• **RECORDS SHOWN**

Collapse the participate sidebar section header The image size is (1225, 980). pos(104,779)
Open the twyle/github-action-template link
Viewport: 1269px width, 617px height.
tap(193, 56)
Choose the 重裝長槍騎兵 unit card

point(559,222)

• **EXERCISE AIM**
Reproduce every entry above exactly as it was written.

• **WRITTEN SOLUTION**
Collapse the participate sidebar section header The image size is (1225, 980). pos(104,779)
Open the twyle/github-action-template link
Viewport: 1269px width, 617px height.
tap(193, 56)
Choose the 重裝長槍騎兵 unit card

point(559,222)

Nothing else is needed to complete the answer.